> Task requirements: Copy each of these records over word for word, leaving nothing out.

> Input for this task:
-------------------------

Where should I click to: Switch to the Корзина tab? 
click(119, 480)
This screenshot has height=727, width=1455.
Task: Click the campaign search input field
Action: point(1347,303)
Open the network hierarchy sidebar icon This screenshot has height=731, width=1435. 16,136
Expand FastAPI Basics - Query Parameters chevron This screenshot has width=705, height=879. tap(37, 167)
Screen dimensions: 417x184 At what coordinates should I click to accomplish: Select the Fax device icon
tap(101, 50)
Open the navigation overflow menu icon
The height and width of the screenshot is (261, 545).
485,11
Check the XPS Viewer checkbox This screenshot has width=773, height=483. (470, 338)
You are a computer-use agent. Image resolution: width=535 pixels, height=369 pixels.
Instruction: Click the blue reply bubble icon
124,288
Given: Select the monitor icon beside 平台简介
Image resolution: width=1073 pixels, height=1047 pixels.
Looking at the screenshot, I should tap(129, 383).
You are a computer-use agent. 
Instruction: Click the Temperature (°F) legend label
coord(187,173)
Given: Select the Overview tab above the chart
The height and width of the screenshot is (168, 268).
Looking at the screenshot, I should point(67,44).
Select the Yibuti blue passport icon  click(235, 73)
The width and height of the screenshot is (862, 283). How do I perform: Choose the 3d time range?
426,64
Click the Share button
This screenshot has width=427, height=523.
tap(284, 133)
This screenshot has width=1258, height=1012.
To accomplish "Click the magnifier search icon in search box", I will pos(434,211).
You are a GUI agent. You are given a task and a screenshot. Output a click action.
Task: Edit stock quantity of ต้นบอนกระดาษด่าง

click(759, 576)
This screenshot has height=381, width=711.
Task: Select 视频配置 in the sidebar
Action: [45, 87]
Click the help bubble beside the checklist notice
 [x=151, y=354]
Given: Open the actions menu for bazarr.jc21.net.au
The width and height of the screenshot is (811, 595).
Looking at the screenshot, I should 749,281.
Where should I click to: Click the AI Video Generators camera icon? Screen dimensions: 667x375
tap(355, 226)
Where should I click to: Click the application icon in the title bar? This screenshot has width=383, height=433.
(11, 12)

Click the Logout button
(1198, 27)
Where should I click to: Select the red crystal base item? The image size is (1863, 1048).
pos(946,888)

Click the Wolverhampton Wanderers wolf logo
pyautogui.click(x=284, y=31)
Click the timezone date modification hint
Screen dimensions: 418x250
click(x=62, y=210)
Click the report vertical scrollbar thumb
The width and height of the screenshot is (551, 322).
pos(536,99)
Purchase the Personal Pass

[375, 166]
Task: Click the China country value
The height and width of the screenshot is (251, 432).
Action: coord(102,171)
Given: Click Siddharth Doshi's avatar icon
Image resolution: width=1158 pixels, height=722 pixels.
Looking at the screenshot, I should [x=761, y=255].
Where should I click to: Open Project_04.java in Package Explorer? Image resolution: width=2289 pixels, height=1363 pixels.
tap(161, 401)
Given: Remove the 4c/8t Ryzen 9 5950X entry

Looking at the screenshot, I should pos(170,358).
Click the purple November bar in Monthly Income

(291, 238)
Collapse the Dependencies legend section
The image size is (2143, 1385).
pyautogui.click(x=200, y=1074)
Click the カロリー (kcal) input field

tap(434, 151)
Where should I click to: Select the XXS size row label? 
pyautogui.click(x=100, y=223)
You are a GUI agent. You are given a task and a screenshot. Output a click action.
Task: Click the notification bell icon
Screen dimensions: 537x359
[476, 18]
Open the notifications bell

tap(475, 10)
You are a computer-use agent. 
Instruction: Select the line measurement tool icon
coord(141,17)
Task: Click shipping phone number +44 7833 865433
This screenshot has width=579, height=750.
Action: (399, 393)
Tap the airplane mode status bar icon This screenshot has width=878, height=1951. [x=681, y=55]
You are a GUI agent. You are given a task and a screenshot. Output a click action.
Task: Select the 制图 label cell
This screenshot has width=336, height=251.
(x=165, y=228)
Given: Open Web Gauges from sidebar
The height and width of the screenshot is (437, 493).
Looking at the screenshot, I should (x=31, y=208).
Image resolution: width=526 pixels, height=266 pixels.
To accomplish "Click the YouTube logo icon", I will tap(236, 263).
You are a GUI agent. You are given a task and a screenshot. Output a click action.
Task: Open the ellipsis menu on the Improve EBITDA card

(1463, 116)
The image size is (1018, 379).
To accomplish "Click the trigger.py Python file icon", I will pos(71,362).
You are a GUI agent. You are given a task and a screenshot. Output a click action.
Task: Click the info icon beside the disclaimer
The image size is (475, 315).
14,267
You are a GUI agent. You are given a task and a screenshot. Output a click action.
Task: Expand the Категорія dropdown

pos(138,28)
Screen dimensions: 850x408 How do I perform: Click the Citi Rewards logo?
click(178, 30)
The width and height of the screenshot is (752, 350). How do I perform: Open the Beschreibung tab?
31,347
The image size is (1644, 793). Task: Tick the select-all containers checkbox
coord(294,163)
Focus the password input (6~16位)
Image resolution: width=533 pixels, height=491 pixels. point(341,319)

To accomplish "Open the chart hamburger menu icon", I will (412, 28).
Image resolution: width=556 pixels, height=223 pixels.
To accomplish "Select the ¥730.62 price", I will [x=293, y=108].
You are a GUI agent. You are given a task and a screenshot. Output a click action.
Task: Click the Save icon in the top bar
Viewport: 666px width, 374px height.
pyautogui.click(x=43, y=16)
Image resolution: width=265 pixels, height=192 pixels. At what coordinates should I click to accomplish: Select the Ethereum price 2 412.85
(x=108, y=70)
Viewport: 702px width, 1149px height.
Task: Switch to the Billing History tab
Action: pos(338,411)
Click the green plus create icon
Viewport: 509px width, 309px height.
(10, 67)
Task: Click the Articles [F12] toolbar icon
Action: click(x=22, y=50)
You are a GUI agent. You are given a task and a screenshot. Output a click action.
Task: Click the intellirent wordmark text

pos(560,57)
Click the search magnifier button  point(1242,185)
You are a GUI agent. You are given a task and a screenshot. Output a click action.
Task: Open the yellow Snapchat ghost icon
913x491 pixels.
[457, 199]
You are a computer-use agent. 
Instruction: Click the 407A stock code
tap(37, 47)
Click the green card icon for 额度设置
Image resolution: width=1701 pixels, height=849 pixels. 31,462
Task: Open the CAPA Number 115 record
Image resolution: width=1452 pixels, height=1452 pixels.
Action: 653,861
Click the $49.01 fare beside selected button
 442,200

-------------------------

> Reply:
Where should I click to: Switch to the Корзина tab? 
click(119, 480)
This screenshot has height=727, width=1455.
Task: Click the campaign search input field
Action: point(1347,303)
Open the network hierarchy sidebar icon This screenshot has height=731, width=1435. 16,136
Expand FastAPI Basics - Query Parameters chevron This screenshot has width=705, height=879. tap(37, 167)
Screen dimensions: 417x184 At what coordinates should I click to accomplish: Select the Fax device icon
tap(101, 50)
Open the navigation overflow menu icon
The height and width of the screenshot is (261, 545).
485,11
Check the XPS Viewer checkbox This screenshot has width=773, height=483. (470, 338)
You are a computer-use agent. Image resolution: width=535 pixels, height=369 pixels.
Instruction: Click the blue reply bubble icon
124,288
Given: Select the monitor icon beside 平台简介
Image resolution: width=1073 pixels, height=1047 pixels.
Looking at the screenshot, I should tap(129, 383).
You are a computer-use agent. 
Instruction: Click the Temperature (°F) legend label
coord(187,173)
Given: Select the Overview tab above the chart
The height and width of the screenshot is (168, 268).
Looking at the screenshot, I should point(67,44).
Select the Yibuti blue passport icon  click(235, 73)
The width and height of the screenshot is (862, 283). How do I perform: Choose the 3d time range?
426,64
Click the Share button
This screenshot has width=427, height=523.
tap(284, 133)
This screenshot has width=1258, height=1012.
To accomplish "Click the magnifier search icon in search box", I will pos(434,211).
You are a GUI agent. You are given a task and a screenshot. Output a click action.
Task: Edit stock quantity of ต้นบอนกระดาษด่าง

click(759, 576)
This screenshot has height=381, width=711.
Task: Select 视频配置 in the sidebar
Action: [45, 87]
Click the help bubble beside the checklist notice
 [x=151, y=354]
Given: Open the actions menu for bazarr.jc21.net.au
The width and height of the screenshot is (811, 595).
Looking at the screenshot, I should 749,281.
Where should I click to: Click the AI Video Generators camera icon? Screen dimensions: 667x375
tap(355, 226)
Where should I click to: Click the application icon in the title bar? This screenshot has width=383, height=433.
(11, 12)

Click the Logout button
(1198, 27)
Where should I click to: Select the red crystal base item? The image size is (1863, 1048).
pos(946,888)

Click the Wolverhampton Wanderers wolf logo
pyautogui.click(x=284, y=31)
Click the timezone date modification hint
Screen dimensions: 418x250
click(x=62, y=210)
Click the report vertical scrollbar thumb
The width and height of the screenshot is (551, 322).
pos(536,99)
Purchase the Personal Pass

[375, 166]
Task: Click the China country value
The height and width of the screenshot is (251, 432).
Action: coord(102,171)
Given: Click Siddharth Doshi's avatar icon
Image resolution: width=1158 pixels, height=722 pixels.
Looking at the screenshot, I should [x=761, y=255].
Where should I click to: Open Project_04.java in Package Explorer? Image resolution: width=2289 pixels, height=1363 pixels.
tap(161, 401)
Given: Remove the 4c/8t Ryzen 9 5950X entry

Looking at the screenshot, I should pos(170,358).
Click the purple November bar in Monthly Income

(291, 238)
Collapse the Dependencies legend section
The image size is (2143, 1385).
pyautogui.click(x=200, y=1074)
Click the カロリー (kcal) input field

tap(434, 151)
Where should I click to: Select the XXS size row label? 
pyautogui.click(x=100, y=223)
You are a GUI agent. You are given a task and a screenshot. Output a click action.
Task: Click the notification bell icon
Screen dimensions: 537x359
[476, 18]
Open the notifications bell

tap(475, 10)
You are a computer-use agent. 
Instruction: Select the line measurement tool icon
coord(141,17)
Task: Click shipping phone number +44 7833 865433
This screenshot has width=579, height=750.
Action: (399, 393)
Tap the airplane mode status bar icon This screenshot has width=878, height=1951. [x=681, y=55]
You are a GUI agent. You are given a task and a screenshot. Output a click action.
Task: Select the 制图 label cell
This screenshot has width=336, height=251.
(x=165, y=228)
Given: Open Web Gauges from sidebar
The height and width of the screenshot is (437, 493).
Looking at the screenshot, I should (x=31, y=208).
Image resolution: width=526 pixels, height=266 pixels.
To accomplish "Click the YouTube logo icon", I will tap(236, 263).
You are a GUI agent. You are given a task and a screenshot. Output a click action.
Task: Open the ellipsis menu on the Improve EBITDA card

(1463, 116)
The image size is (1018, 379).
To accomplish "Click the trigger.py Python file icon", I will pos(71,362).
You are a GUI agent. You are given a task and a screenshot. Output a click action.
Task: Click the info icon beside the disclaimer
The image size is (475, 315).
14,267
You are a GUI agent. You are given a task and a screenshot. Output a click action.
Task: Expand the Категорія dropdown

pos(138,28)
Screen dimensions: 850x408 How do I perform: Click the Citi Rewards logo?
click(178, 30)
The width and height of the screenshot is (752, 350). How do I perform: Open the Beschreibung tab?
31,347
The image size is (1644, 793). Task: Tick the select-all containers checkbox
coord(294,163)
Focus the password input (6~16位)
Image resolution: width=533 pixels, height=491 pixels. point(341,319)

To accomplish "Open the chart hamburger menu icon", I will (412, 28).
Image resolution: width=556 pixels, height=223 pixels.
To accomplish "Select the ¥730.62 price", I will [x=293, y=108].
You are a GUI agent. You are given a task and a screenshot. Output a click action.
Task: Click the Save icon in the top bar
Viewport: 666px width, 374px height.
pyautogui.click(x=43, y=16)
Image resolution: width=265 pixels, height=192 pixels. At what coordinates should I click to accomplish: Select the Ethereum price 2 412.85
(x=108, y=70)
Viewport: 702px width, 1149px height.
Task: Switch to the Billing History tab
Action: pos(338,411)
Click the green plus create icon
Viewport: 509px width, 309px height.
(10, 67)
Task: Click the Articles [F12] toolbar icon
Action: click(x=22, y=50)
You are a GUI agent. You are given a task and a screenshot. Output a click action.
Task: Click the intellirent wordmark text

pos(560,57)
Click the search magnifier button  point(1242,185)
You are a GUI agent. You are given a task and a screenshot. Output a click action.
Task: Open the yellow Snapchat ghost icon
913x491 pixels.
[457, 199]
You are a computer-use agent. 
Instruction: Click the 407A stock code
tap(37, 47)
Click the green card icon for 额度设置
Image resolution: width=1701 pixels, height=849 pixels. 31,462
Task: Open the CAPA Number 115 record
Image resolution: width=1452 pixels, height=1452 pixels.
Action: 653,861
Click the $49.01 fare beside selected button
 442,200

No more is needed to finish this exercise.